Este argentino recibió ayer la Espiga de Oro -compartida con 'Copie conforme' de Abbas Kiarostami- por 'Sin retorno', una historia sobre los dilemas morales que, de una manera u otra, aparecen cada día en la vida de todos, aunque no sean los tratados en el filme exactamente los conflictos más comunes (asumir uno la culpa e ir a la cárcel para evitar que un inocente vaya en su lugar o cerrar los ojos y mirar a otro lado).
Aunque este filme despierta muchas disconformidades y todavía hay quien defiende la candidatura de otras obras como 'Incendies', la canadiense de Denis Villeneuve, Miguel Cohan, ajeno (o tal vez no) a esas discrepancias con el jurado, se mostraba radiante. «Esto es enorme porque es mi primer festival, mi primer premio y Valladolid nunca se me va a ir del corazón, de la cabeza, del estómago», afirmaba Cohan arrinconado por una veintena de periodistas en el Salón de los Espejos del Calderón tras la lectura del palmarés.
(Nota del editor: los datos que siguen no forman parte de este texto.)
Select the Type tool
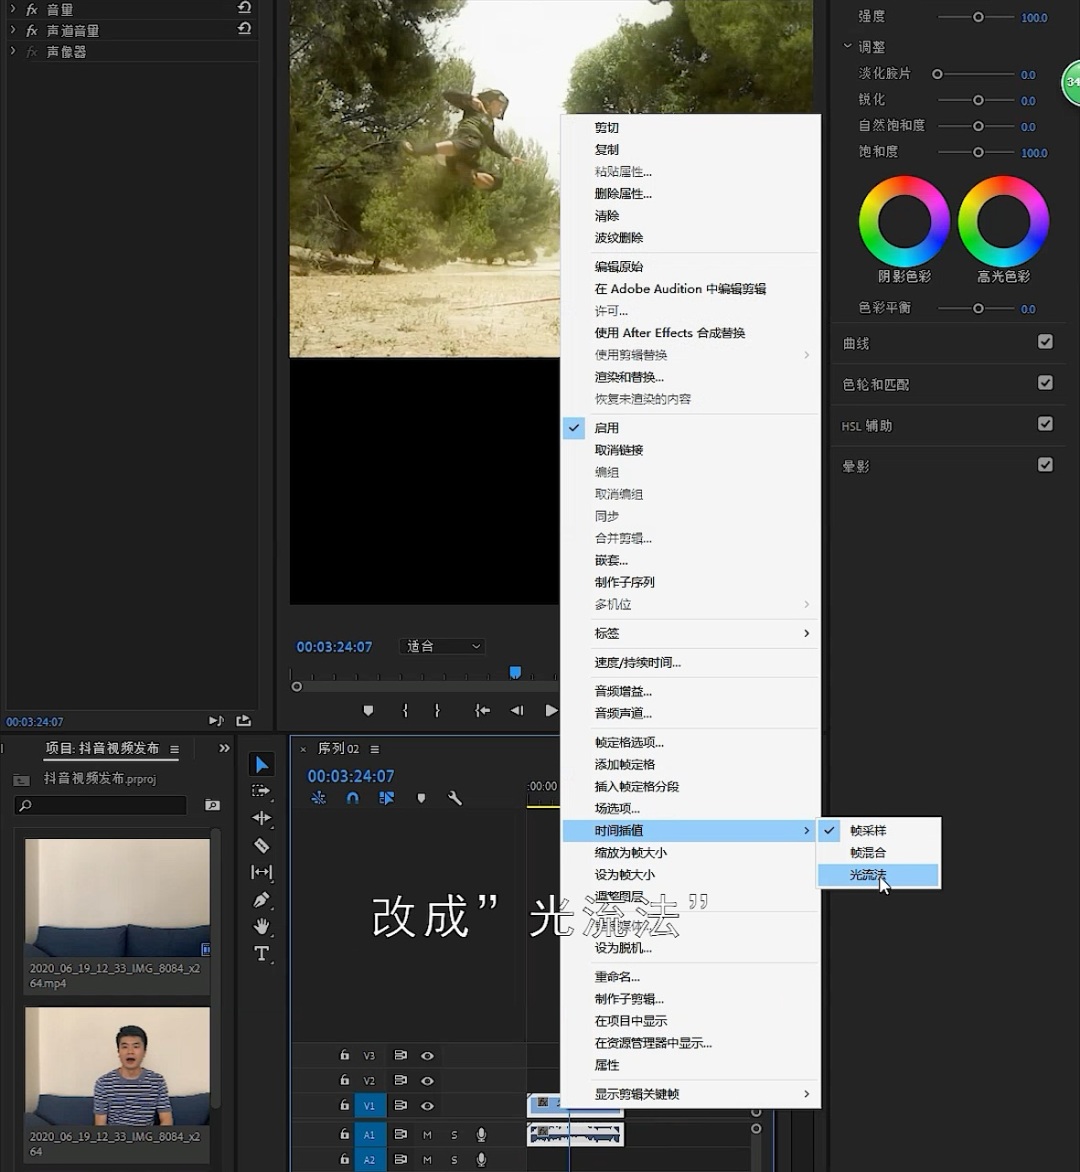Viewport: 1080px width, 1172px height. [x=261, y=953]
El mes de octubre de 2010 quedará grabado en la memoria del argentino. Gracias a la Espiga de Oro es probable que se le abran las puertas en España y consiga más fácilmente (aunque en los tiempos que corren eso es difícil) financiación por parte de las productoras. Cohan se muestra contento, pero sereno y con los pies en la tierra: «Cada película es un mundo, cada película es un maratón y ahora hay que empezar a correr la segunda y espero que esto ayude, pero hay que correr igualmente».
La Espiga de Oro no es lo único que se ha colado en el bolsillo del argentino. Mucho más de esperar era el premio 'Pilar Miró' al mejor nuevo director, a pesar de que no era el único novel del festival y competía con directores como Vanja D'Alcantara, con su 'Más allá de las estepas'; Feo Aladag, con 'La extraña', o Philip Koch, con su controvertida 'Picco'.
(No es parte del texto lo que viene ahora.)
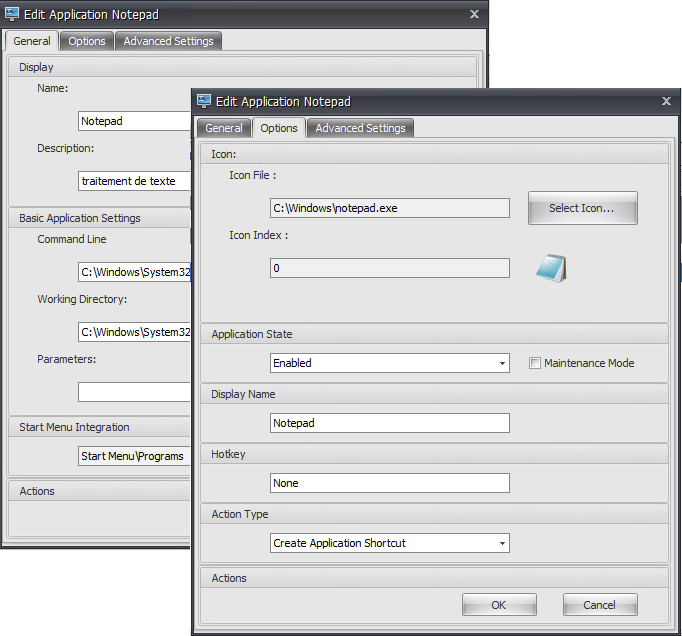Confirm changes with the OK button

click(499, 605)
Asimismo, el jurado Fipresci (de la prensa internacional de cine) también ha apostado por 'Sin retorno'. «Creo que ha gustado el tratamiento de los personajes, el tratar de comprender el punto de vista de cada personaje, intentar meterse en lo que les pasa y no juzgarlos», alega Cohan.
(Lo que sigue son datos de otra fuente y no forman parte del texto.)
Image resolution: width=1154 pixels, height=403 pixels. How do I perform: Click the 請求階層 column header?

El argentino, que reconoce que aun no tiene un nuevo proyecto en mente, ya que el ritmo desde que en febrero se comenzase a rodar la cinta ha sido muy frenético, hace especial mención a sus actores. «La película es el guión y los actores. Creo que una de las cosas que más han gustado son las interpretaciones y el premio me parece muy justo porque han hecho un gran trabajo».
Para Cohan el cine es algo válido para todas las razas y colores. «Escribí el guión con mi hermana Ana hace 4 años en Colonia (Uruguay), y ahora está aquí, en España, transmitiendo ideas, sensaciones, sentimientos. El cine es universal».
Tal vez hoy no duerma, o quizá sea la noche más plácida de su vida. 'Sin retorno' ha nacido con una espiga bajo el brazo y, aunque siempre es una sorpresa recibir un premio de estas dimensiones, «es muy difícil hacer cine si uno no espera lo mejor».